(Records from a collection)
------

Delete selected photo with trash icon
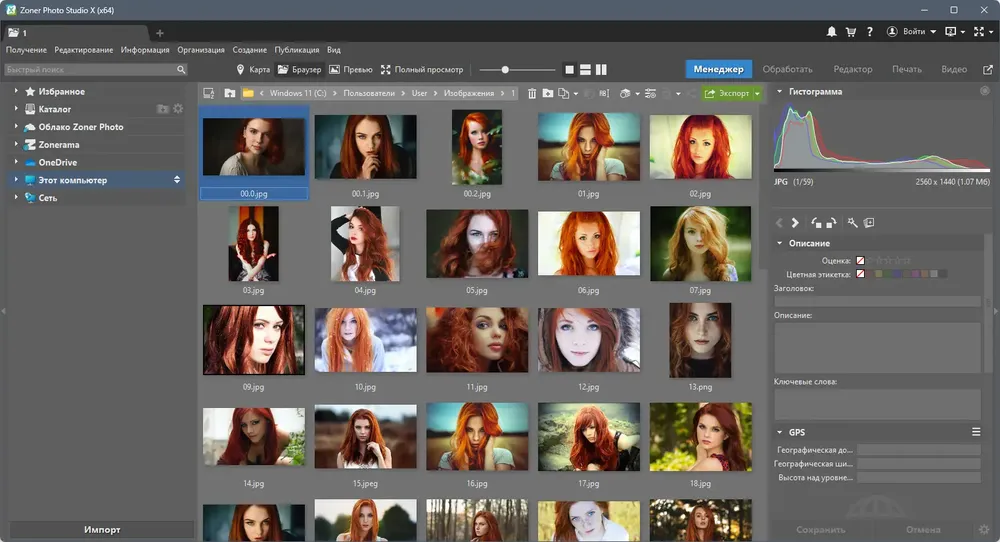tap(532, 93)
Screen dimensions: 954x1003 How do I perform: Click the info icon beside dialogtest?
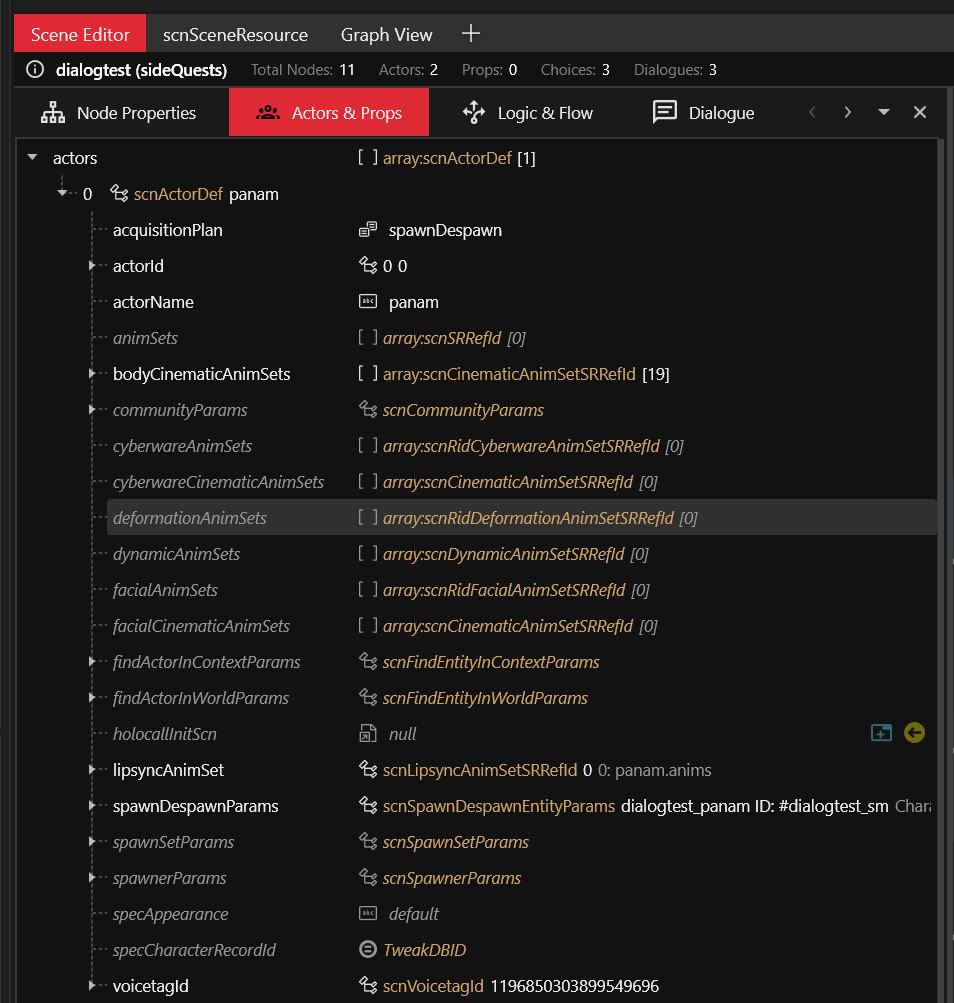[x=35, y=70]
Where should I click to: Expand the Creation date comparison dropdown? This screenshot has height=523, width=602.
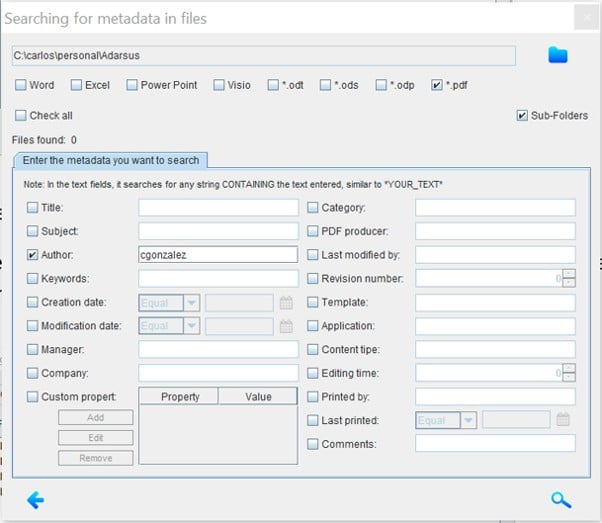pos(191,302)
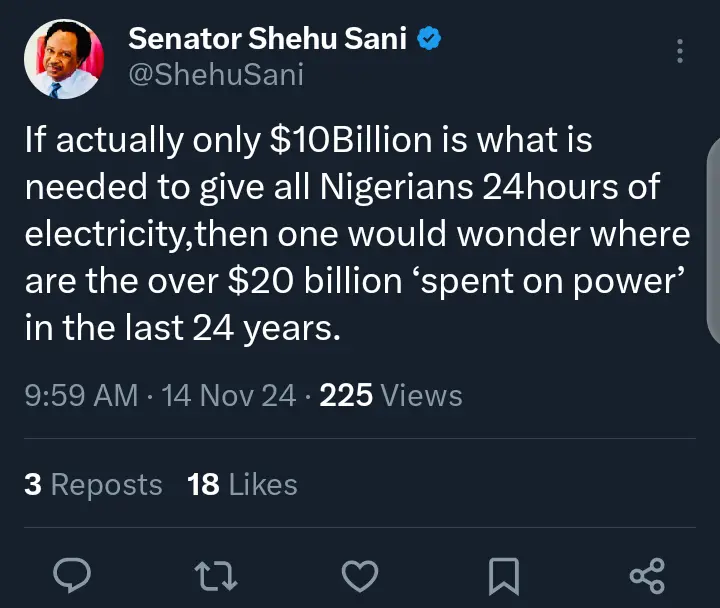Open the three-dot more options menu
This screenshot has height=608, width=720.
pos(680,51)
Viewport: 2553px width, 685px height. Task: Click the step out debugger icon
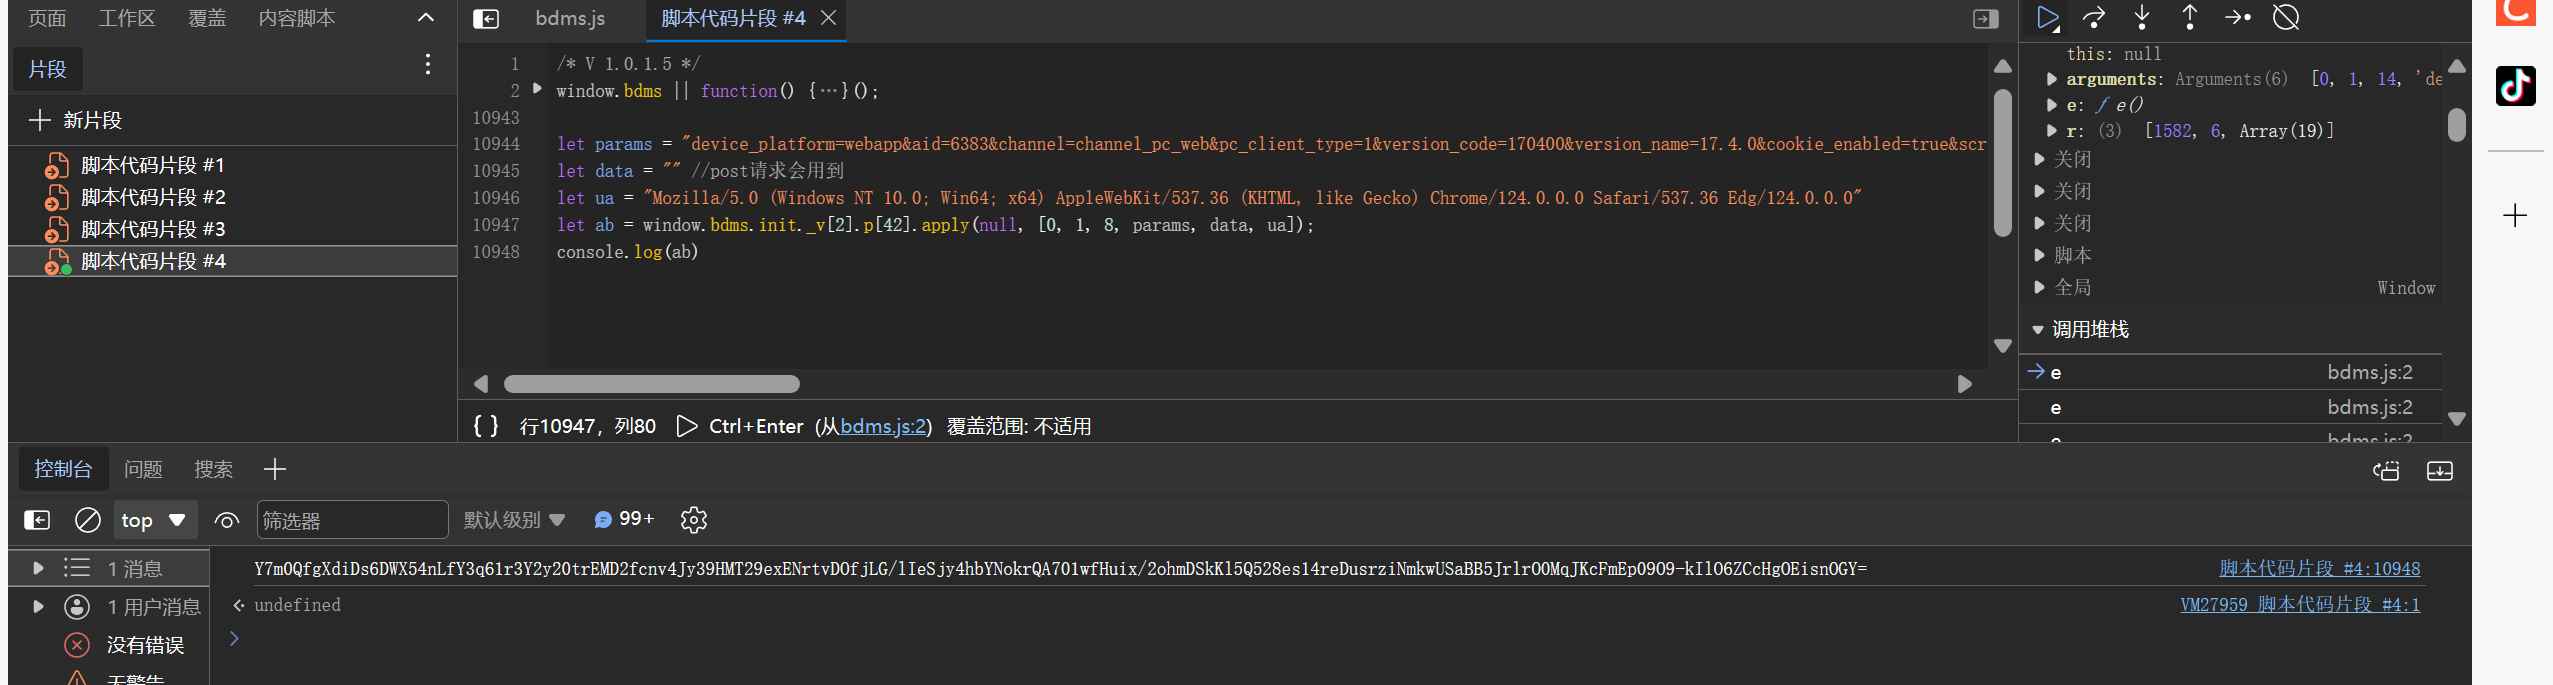[x=2190, y=18]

------

What to work on ▸ Please rewrite all of the records above, replacing "icon" with "button" wherever it appears and leaving everything else unchanged. Leave the pictures out of your answer.

The reply ▸
Delete selected photo with trash button
tap(532, 93)
Screen dimensions: 954x1003 How do I perform: Click the info button beside dialogtest?
[x=35, y=70]
Where should I click to: Expand the Creation date comparison dropdown? This screenshot has height=523, width=602.
pos(191,302)
Open the three-dot more options menu
This screenshot has height=608, width=720.
pos(680,51)
Viewport: 2553px width, 685px height. Task: Click the step out debugger button
[x=2190, y=18]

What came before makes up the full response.